Google Groups no longer supports new Usenet posts or subscriptions. Historical content remains viewable.
Dismiss

Do SSD drives really fail a lot ?

44 views
Skip to first unread message

Lynn McGuire

unread,
May 3, 2011, 11:30:46 AM5/3/11
to
Do SSD drives really fail a lot ?
http://www.codinghorror.com/blog/2011/05/the-hot-crazy-solid-state-drive-scale.html

"… I feel ethically and morally obligated to let you in on a
dirty little secret I've discovered in the last two years of
full time SSD ownership. Solid state hard drives fail. A lot.
And not just any fail. I'm talking about catastrophic,
oh-my-God-what-just-happened-to-all-my-data instant gigafail.
It's not pretty. "

Lynn

Don Phillipson

unread,
May 3, 2011, 6:11:16 PM5/3/11
to
"Lynn McGuire" <l...@winsim.com> wrote in message
news:ipp73a$oo4$1...@dont-email.me...

LM omitted from the next page:
"Solid state hard drives are so freaking amazing performance wise, and the
experience you will have with them is so transformative, that I don't even
care if they fail every 12 months on average! I can't imagine using a
computer without a SSD any more; it'd be like going back to dial-up internet
. . . "


--
Don Phillipson
Carlsbad Springs
(Ottawa, Canada)


Arno

unread,
May 3, 2011, 10:14:56 PM5/3/11
to

> "? I feel ethically and morally obligated to let you in on a


> dirty little secret I've discovered in the last two years of
> full time SSD ownership. Solid state hard drives fail. A lot.
> And not just any fail. I'm talking about catastrophic,
> oh-my-God-what-just-happened-to-all-my-data instant gigafail.
> It's not pretty. "
> Lynn

It depends on your usage pattern and the SSD. Failure rate is
a designed feature with SSDs, i.e. the manufacturers know pretty
well how much writing an SSD can take. By designing wear-leveling
and spare capacity, they can design a specific write load
that kills a drive. In the beginning, this process is shaky
though and whole drive series can have worse reliability.
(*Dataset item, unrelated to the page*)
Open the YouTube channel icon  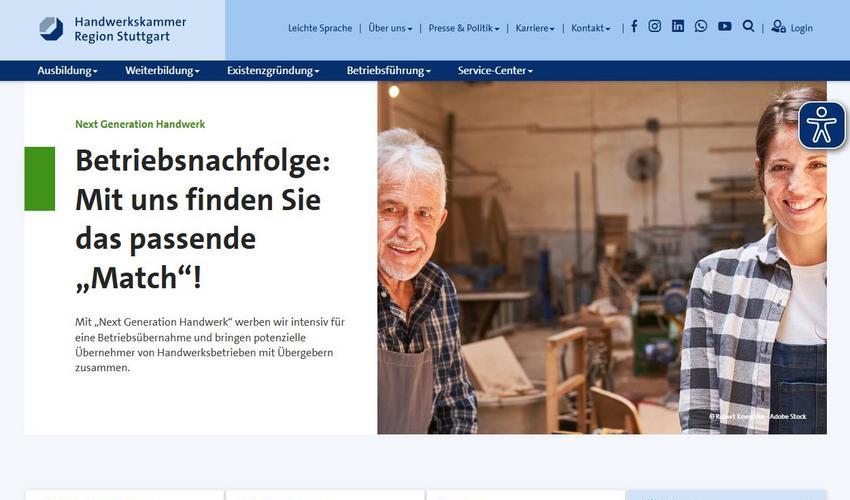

The typical reliability design goal is a 5% failure rate
per year for an average usage pattern. Consumers are willing
to tolerate that. That is a real failure rate, but it is
not "all the time". There are people that think because SSDs
are not suceptible to mechanical damage, they could do without
backup. Thise people will lose their data, no matter what
storage medium it is on, untill some day no money can be saved
by aiming for that 5% and reliability slowly goes up.
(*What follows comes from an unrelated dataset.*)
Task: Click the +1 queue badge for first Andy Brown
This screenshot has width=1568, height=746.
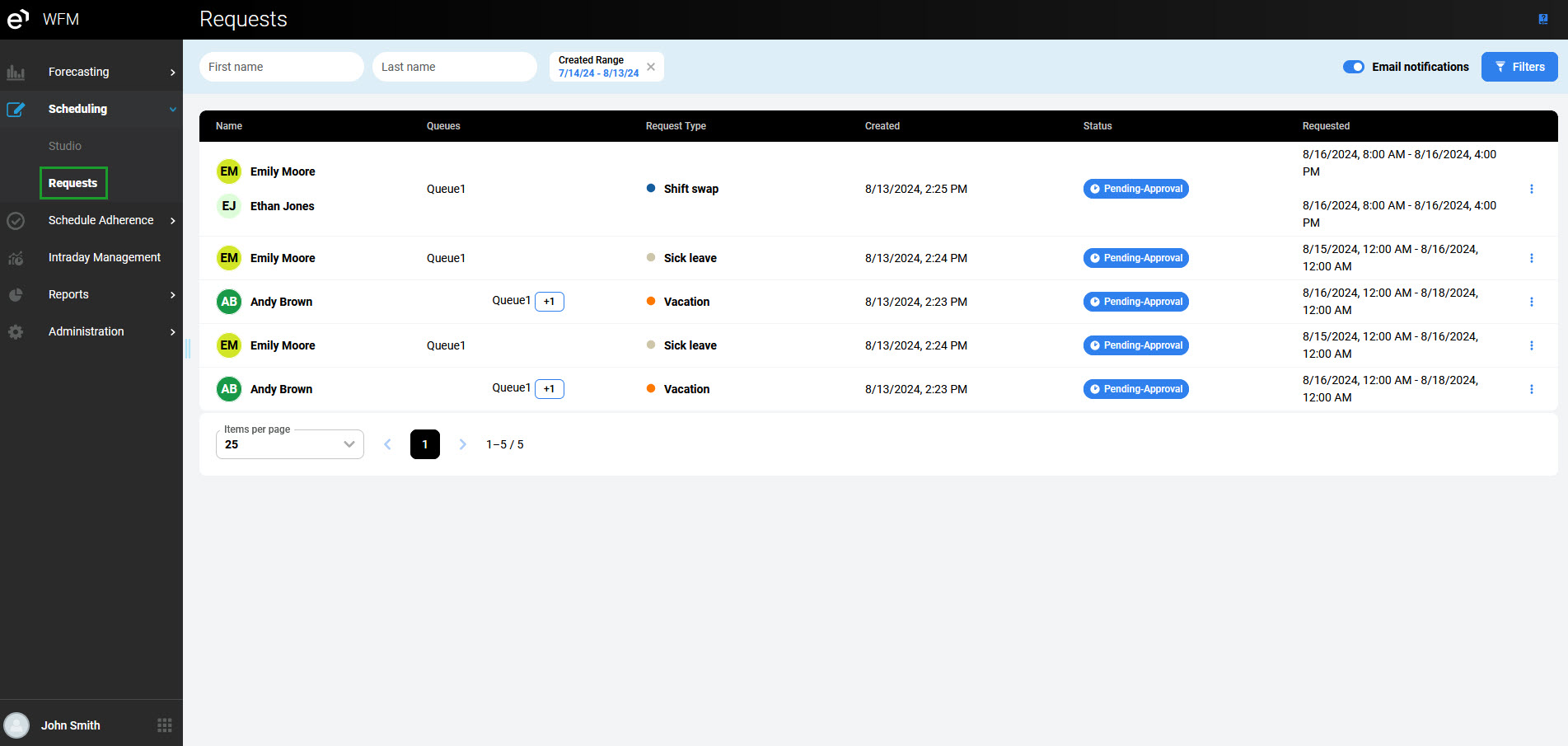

That said, I think the coding horror person (which has some
prrry nice things about coding in his blog) has a census of
mostly early models. These, like any new technology, have
increased failure rates, as the manufacturers try to aim
for that 5%/year but make mistakes in the process. It could
also just be a statistical annomaly.

There is one additional thing: SSDs are susceptible to
heat, just like any other electronics and to bad power.
It is possible that the guy with the 8 of 8 dead deives
just killed them by overheating or by voltage-spikes
from a cheap/bad PSU. For heat, rule of thumb is half
the lifetime every 10C for semiconductors and this works
pretty well. I have seen it several times now, one a 22
unit network card sample. As SSDs contain power circutry,
some parts of them run much hotter (step-up regulators for
converting 5V to the write-voltage needed), and lifetime
of 5 years is typically calculated at 40C environmental
temperature. Run them at 60C and you get 1.25 years average
lifetime. Other example: Memory and logic chips have something
like 30 years at 25C (figure from a very old Intel databook).
Run them at 65C and you get around 2 years lifetime.
That means you get the first failured (depending on
sample size) after 1-1.5 years and after 3 years most are
dead. This incidentally was my intital measurement and
prediction for the 22 network cards and what happened
then. Note that high-performance CPUs are different, as
they are more designed as power semiconductors. But chipsets
are not. I have seen several fail from inadequate cooling
in 1-3 years.

There is one other effect at work here: A lot of people
expected SSDs to be much more reliable than HDDs.
They are not in general, see above. This can lead
to disappointments causing overstatement of the problem.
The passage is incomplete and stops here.